_EXERCISE DESCRIPTION_: Retype the entries below exactly, and keep every picture out of your version.

_DATASET RECORDS_:
══════

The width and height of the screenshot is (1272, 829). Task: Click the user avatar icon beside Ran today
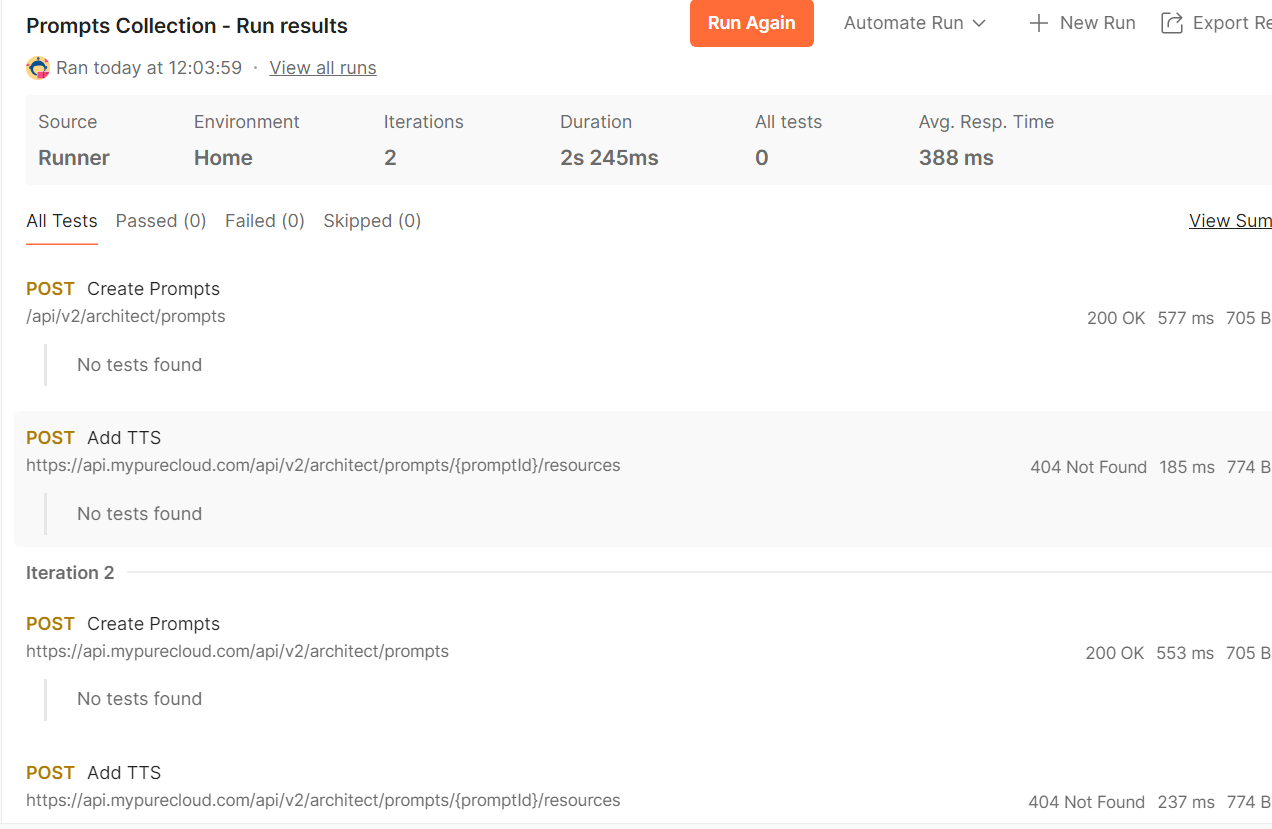click(x=38, y=68)
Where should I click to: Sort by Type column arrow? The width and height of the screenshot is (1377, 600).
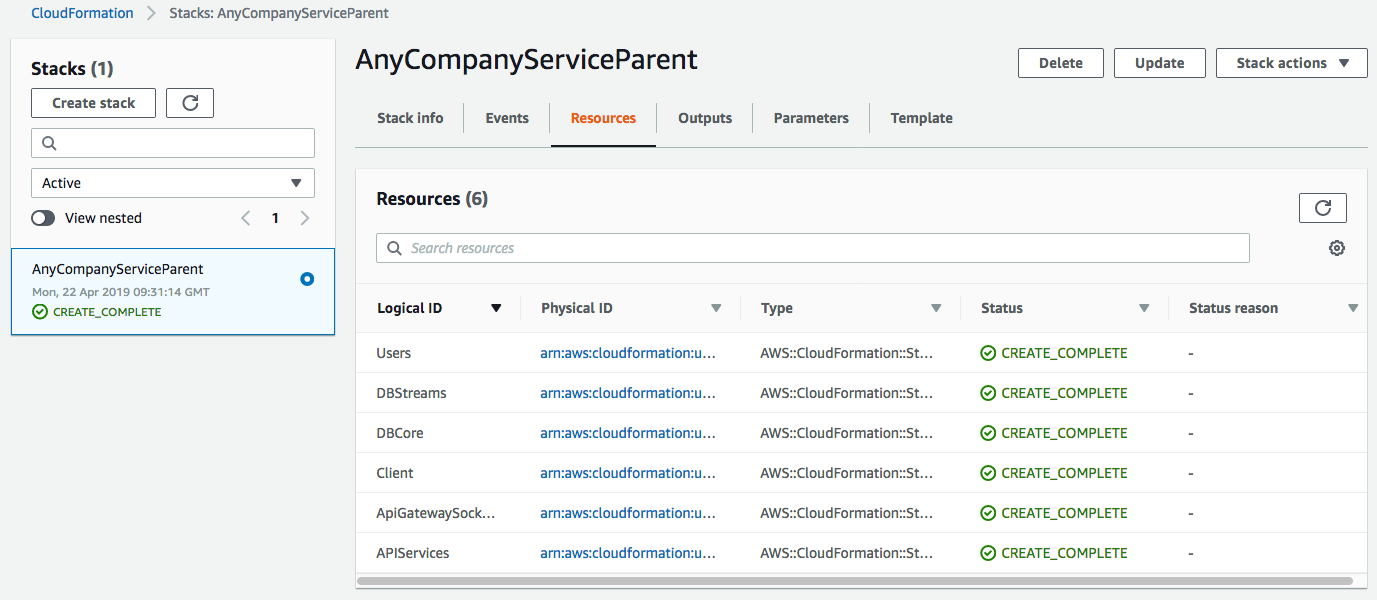pos(936,308)
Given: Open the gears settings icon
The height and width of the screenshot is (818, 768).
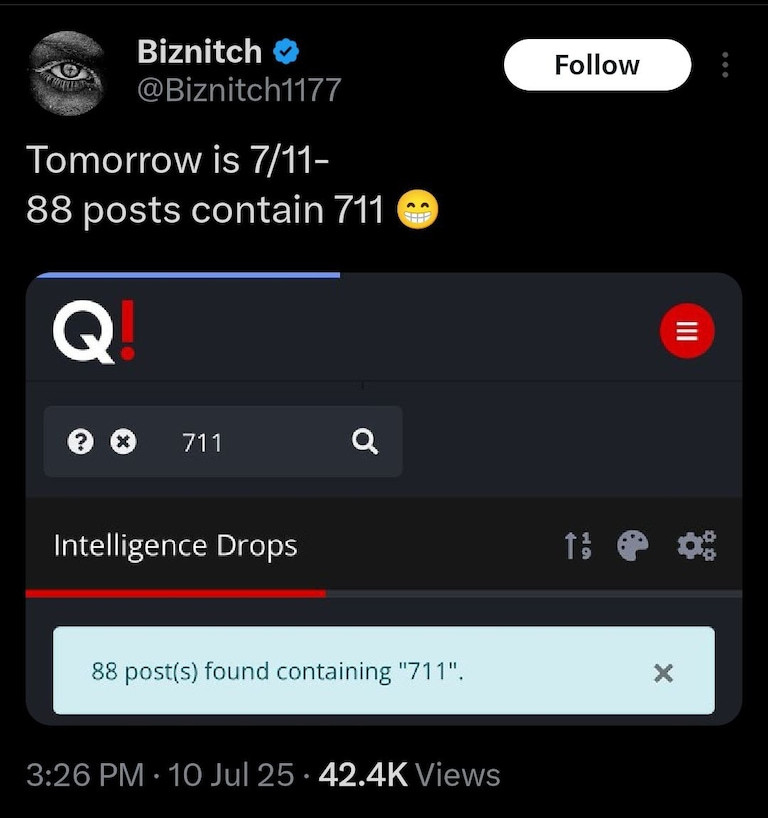Looking at the screenshot, I should [696, 546].
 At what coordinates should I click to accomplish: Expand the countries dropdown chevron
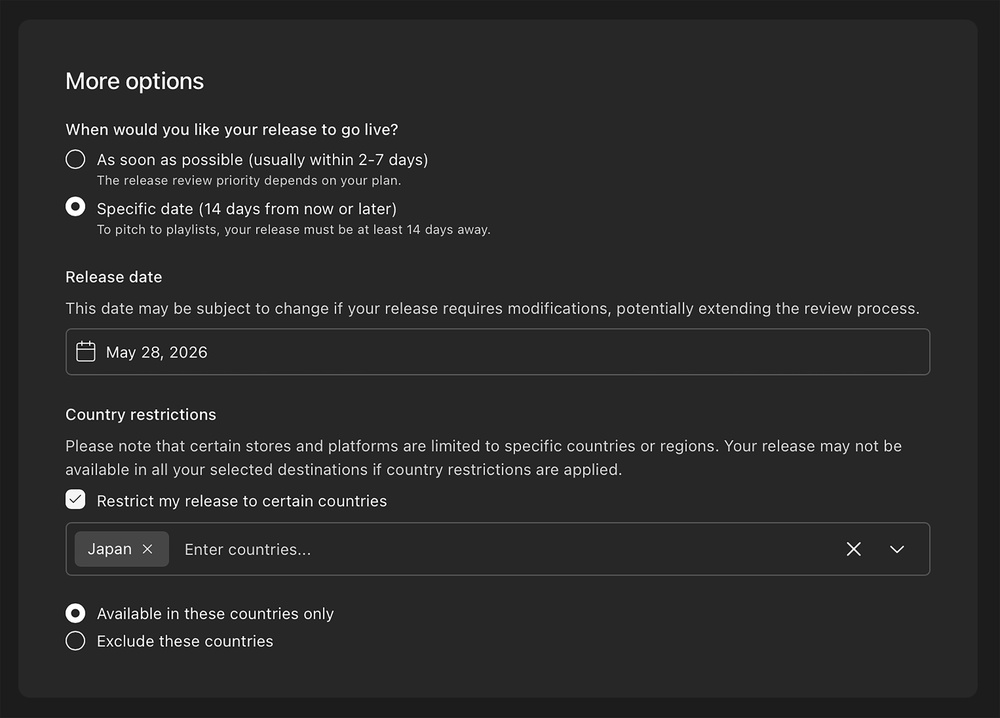[x=897, y=549]
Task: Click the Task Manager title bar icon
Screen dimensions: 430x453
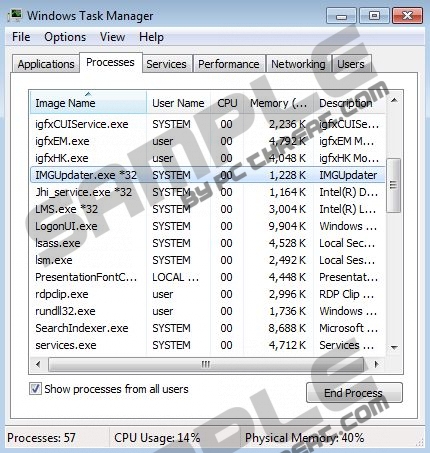Action: 15,16
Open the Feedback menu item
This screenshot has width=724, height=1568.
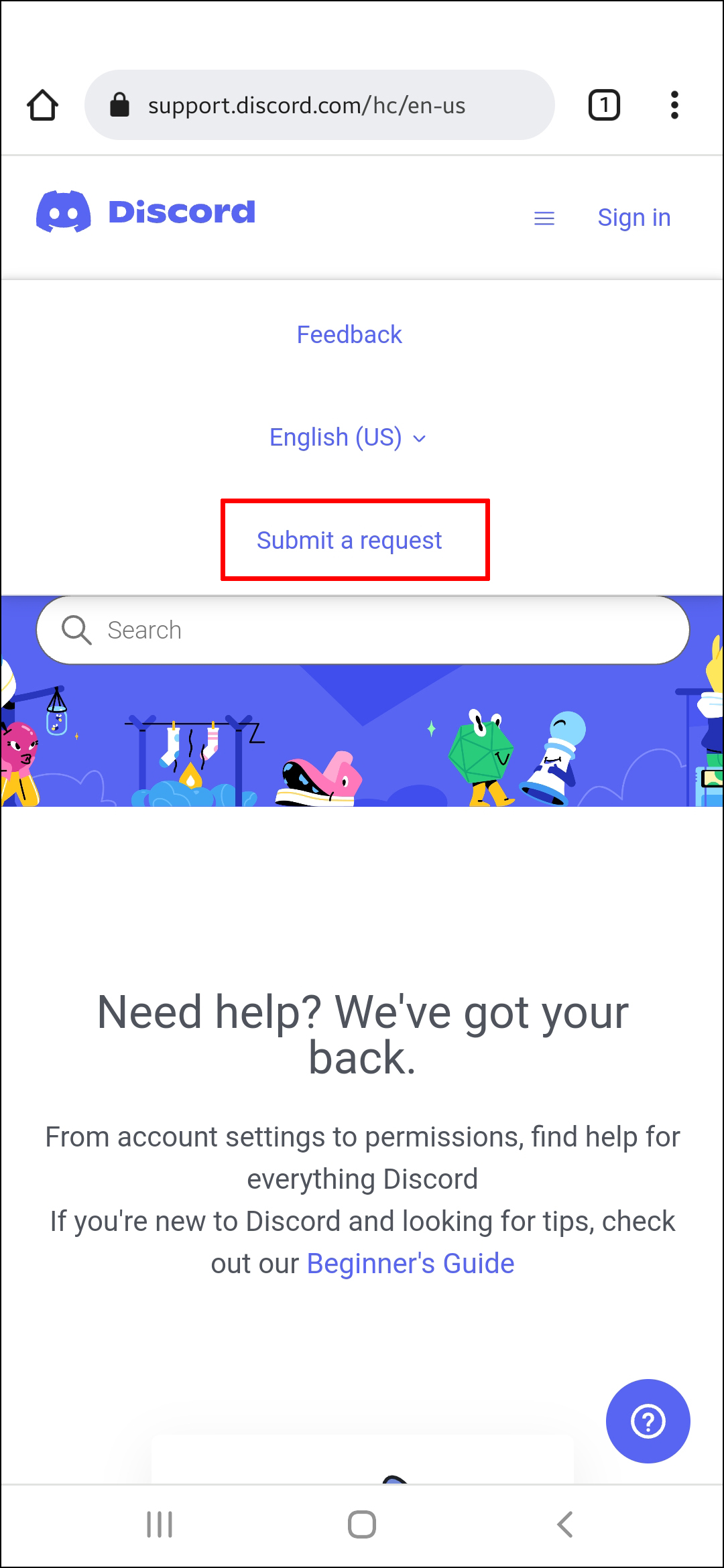point(349,334)
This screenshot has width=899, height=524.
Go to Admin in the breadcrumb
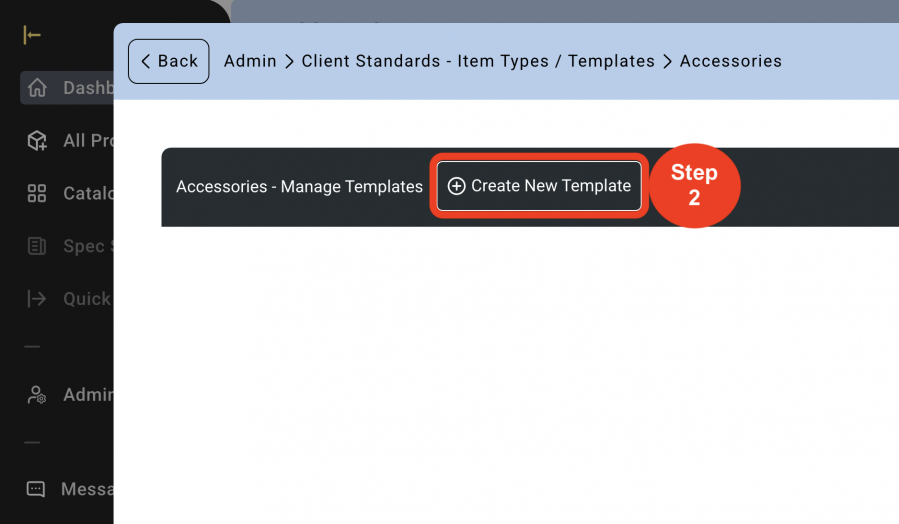(x=250, y=61)
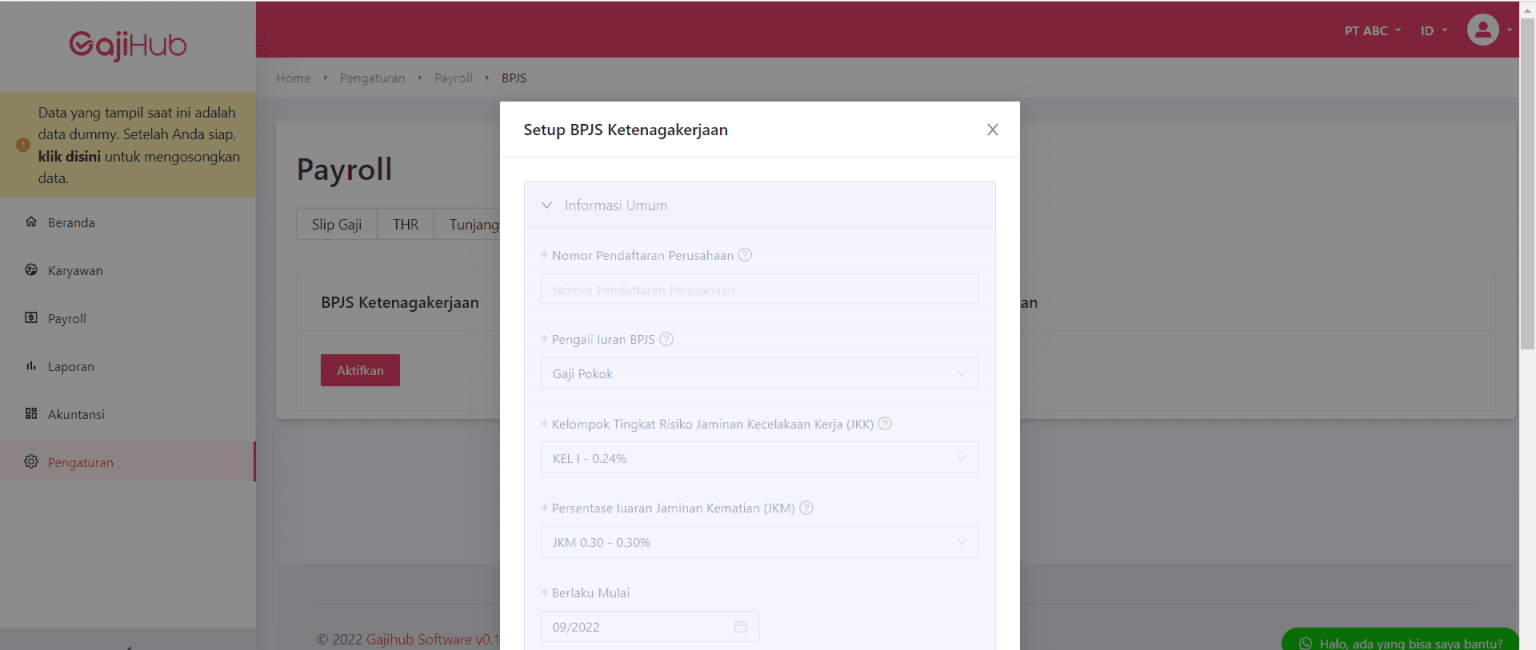The image size is (1536, 650).
Task: Click the help icon next to Pengali Iuran BPJS
Action: [x=666, y=339]
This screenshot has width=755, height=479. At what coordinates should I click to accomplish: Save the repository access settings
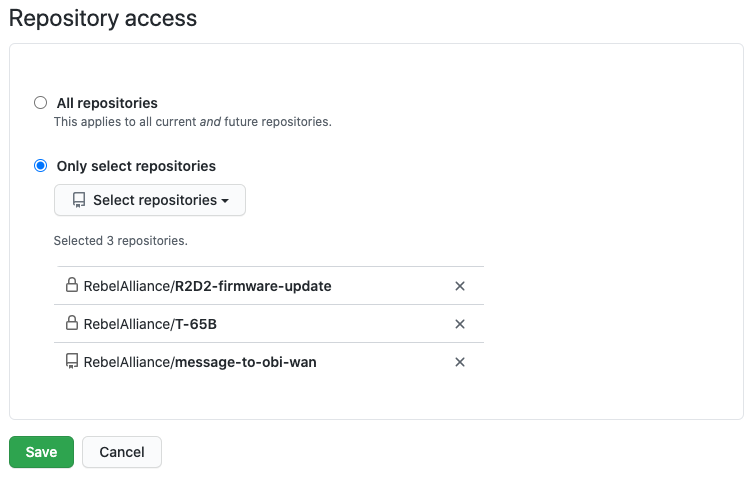point(41,452)
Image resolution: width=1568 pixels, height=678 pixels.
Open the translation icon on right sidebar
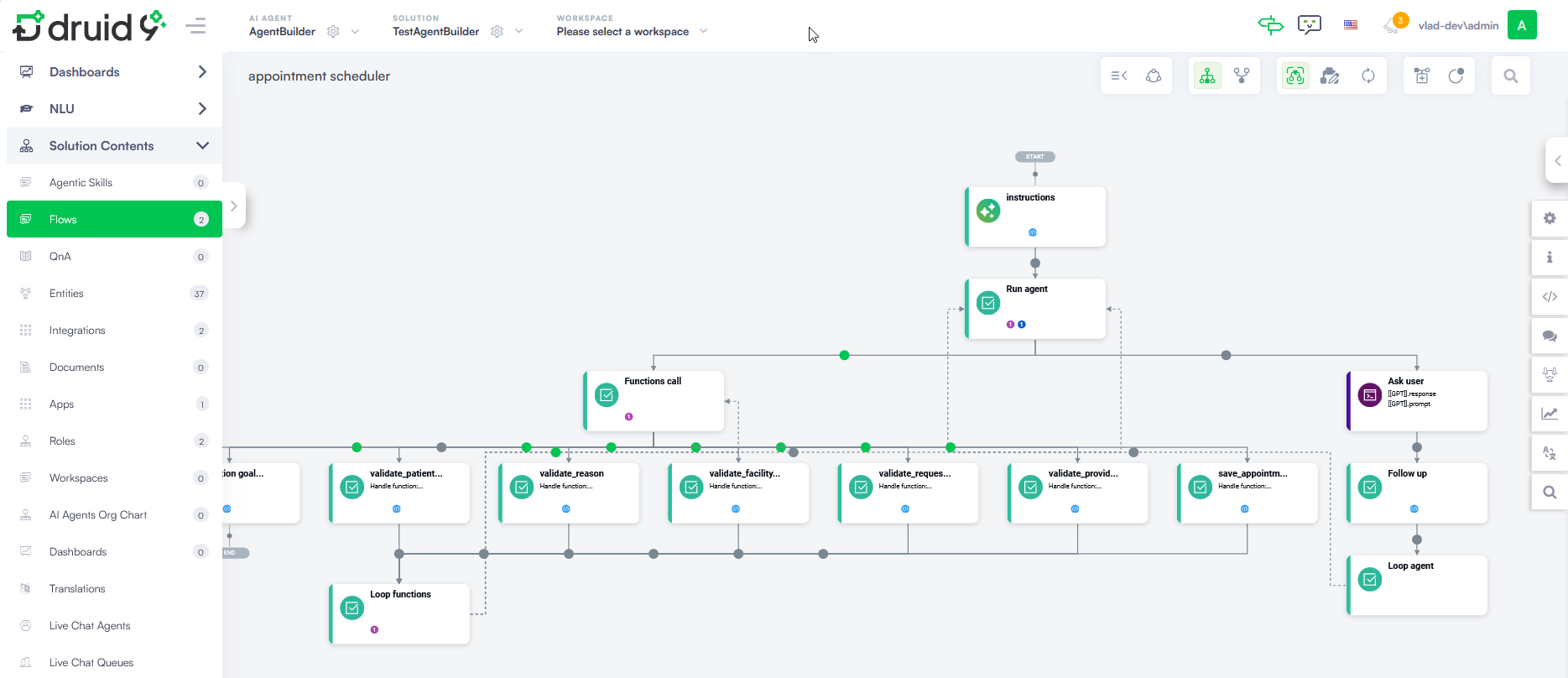pyautogui.click(x=1550, y=453)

══════

_ANSWER AREA_:
The width and height of the screenshot is (1272, 829). Task: Click the user avatar icon beside Ran today
click(x=38, y=68)
Where should I click to: Sort by Type column arrow? The width and height of the screenshot is (1377, 600).
pos(936,308)
Given: Open the gears settings icon
The height and width of the screenshot is (818, 768).
Looking at the screenshot, I should [696, 546].
 At what coordinates should I click to accomplish: Expand the countries dropdown chevron
[x=897, y=549]
Task: Click the Task Manager title bar icon
Screen dimensions: 430x453
Action: 15,16
Open the Feedback menu item
This screenshot has width=724, height=1568.
point(349,334)
This screenshot has width=899, height=524.
Go to Admin in the breadcrumb
(x=250, y=61)
The image size is (1536, 650).
Task: Click the help icon next to Pengali Iuran BPJS
Action: [x=666, y=339]
This screenshot has width=755, height=479. At what coordinates should I click to accomplish: Save the repository access settings
point(41,452)
Image resolution: width=1568 pixels, height=678 pixels.
Open the translation icon on right sidebar
pyautogui.click(x=1550, y=453)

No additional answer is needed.